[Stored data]
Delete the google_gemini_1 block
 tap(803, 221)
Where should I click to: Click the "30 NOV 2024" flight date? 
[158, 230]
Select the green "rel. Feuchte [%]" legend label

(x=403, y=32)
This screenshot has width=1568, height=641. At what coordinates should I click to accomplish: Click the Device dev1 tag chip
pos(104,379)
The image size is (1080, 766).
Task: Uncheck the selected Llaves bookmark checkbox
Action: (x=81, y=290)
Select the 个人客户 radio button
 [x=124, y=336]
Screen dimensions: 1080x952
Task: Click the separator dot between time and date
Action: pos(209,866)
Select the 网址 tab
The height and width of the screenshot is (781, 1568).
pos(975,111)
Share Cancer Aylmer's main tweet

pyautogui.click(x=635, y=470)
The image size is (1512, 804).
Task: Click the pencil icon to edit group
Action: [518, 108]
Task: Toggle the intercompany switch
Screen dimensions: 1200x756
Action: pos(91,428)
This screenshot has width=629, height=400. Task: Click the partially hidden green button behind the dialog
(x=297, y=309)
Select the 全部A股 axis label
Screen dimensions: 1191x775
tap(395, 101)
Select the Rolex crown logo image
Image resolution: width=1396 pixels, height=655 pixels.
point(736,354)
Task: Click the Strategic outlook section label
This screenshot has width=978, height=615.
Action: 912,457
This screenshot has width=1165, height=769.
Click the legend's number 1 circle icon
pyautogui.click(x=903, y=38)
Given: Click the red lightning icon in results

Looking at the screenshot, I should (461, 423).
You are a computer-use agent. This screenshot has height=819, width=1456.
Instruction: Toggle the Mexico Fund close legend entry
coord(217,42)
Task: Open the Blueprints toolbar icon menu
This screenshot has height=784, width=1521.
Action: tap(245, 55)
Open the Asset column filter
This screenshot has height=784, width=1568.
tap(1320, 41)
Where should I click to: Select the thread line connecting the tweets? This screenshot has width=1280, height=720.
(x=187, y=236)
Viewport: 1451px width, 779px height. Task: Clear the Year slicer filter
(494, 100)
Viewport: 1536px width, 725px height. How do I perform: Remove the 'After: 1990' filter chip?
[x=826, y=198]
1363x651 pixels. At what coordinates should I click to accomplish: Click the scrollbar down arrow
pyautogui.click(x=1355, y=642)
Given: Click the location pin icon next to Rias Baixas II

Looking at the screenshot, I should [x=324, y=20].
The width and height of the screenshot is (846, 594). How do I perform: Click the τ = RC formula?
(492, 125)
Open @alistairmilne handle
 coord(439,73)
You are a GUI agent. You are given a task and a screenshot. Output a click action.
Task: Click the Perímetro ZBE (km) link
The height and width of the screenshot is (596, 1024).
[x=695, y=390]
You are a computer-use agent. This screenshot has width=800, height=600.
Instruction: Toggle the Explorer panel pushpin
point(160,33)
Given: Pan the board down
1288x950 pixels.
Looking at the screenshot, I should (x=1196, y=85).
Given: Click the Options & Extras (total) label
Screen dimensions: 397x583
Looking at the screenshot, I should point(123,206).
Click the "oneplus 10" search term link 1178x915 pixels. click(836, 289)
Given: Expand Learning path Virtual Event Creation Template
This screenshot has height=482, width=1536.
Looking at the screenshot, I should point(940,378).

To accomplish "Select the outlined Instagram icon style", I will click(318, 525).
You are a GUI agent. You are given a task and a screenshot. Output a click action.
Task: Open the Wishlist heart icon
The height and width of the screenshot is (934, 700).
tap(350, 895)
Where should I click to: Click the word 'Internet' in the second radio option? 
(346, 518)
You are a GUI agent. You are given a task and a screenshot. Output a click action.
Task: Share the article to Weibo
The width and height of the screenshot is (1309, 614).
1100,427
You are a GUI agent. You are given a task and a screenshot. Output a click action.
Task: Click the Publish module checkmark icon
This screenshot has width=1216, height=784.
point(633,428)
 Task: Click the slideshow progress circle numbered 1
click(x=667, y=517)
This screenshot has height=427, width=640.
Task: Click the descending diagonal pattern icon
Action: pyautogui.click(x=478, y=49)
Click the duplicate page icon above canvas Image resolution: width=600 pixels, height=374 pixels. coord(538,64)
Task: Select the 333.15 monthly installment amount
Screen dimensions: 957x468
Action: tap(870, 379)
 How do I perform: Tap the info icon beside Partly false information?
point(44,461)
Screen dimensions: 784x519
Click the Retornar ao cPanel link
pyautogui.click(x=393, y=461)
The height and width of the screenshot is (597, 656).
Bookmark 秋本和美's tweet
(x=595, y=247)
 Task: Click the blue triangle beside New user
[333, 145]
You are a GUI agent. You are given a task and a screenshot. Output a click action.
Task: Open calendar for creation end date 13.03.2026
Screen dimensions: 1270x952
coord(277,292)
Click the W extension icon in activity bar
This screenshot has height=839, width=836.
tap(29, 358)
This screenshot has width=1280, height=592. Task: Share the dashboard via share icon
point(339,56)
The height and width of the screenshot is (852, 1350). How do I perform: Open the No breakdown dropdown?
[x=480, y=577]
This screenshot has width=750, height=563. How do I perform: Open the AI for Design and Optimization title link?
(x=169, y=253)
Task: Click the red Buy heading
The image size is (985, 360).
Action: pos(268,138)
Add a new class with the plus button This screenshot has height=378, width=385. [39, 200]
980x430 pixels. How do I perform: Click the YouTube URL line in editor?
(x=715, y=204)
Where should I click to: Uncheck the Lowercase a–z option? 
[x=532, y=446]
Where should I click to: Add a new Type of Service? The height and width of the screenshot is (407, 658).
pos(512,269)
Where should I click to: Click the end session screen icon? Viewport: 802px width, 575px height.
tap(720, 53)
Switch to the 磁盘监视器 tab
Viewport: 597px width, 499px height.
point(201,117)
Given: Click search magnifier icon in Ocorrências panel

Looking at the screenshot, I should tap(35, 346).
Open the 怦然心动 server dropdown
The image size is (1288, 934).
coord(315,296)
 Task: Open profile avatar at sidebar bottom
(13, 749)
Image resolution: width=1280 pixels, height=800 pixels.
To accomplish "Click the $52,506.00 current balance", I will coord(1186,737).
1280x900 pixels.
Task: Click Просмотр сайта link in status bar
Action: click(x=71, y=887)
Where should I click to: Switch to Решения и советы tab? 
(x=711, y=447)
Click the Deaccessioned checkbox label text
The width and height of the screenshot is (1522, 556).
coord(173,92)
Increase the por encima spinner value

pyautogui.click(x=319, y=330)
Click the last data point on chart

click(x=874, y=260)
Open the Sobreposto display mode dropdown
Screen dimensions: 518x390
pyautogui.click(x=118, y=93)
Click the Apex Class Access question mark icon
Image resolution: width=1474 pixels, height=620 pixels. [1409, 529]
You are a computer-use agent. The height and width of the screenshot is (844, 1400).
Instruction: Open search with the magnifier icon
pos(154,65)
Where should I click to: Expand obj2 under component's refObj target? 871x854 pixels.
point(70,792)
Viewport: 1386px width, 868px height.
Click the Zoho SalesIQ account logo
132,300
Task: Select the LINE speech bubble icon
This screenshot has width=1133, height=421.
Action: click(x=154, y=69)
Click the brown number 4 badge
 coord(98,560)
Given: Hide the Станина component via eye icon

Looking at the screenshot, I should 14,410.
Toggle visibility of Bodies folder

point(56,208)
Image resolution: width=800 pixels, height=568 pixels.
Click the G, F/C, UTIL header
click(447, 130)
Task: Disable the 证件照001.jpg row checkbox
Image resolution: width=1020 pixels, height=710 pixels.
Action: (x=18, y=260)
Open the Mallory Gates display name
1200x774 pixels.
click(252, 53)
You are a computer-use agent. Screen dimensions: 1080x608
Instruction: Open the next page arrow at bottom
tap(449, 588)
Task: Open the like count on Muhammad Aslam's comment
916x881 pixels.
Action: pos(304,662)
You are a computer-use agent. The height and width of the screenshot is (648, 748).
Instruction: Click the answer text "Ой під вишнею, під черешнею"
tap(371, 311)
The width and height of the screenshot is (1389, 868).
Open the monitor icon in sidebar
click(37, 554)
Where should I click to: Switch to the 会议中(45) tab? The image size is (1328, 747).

Task requirements ::
In the data above, retype exactly and only the lines between the one holding "1288x950 pixels." and the one holding "Given: Expand Learning", inclusive.

Reply to the task ::
1288x950 pixels.
Looking at the screenshot, I should (x=1196, y=85).
Given: Click the Options & Extras (total) label
Screen dimensions: 397x583
Looking at the screenshot, I should point(123,206).
Click the "oneplus 10" search term link 1178x915 pixels. click(836, 289)
Given: Expand Learning path Virtual Event Creation Template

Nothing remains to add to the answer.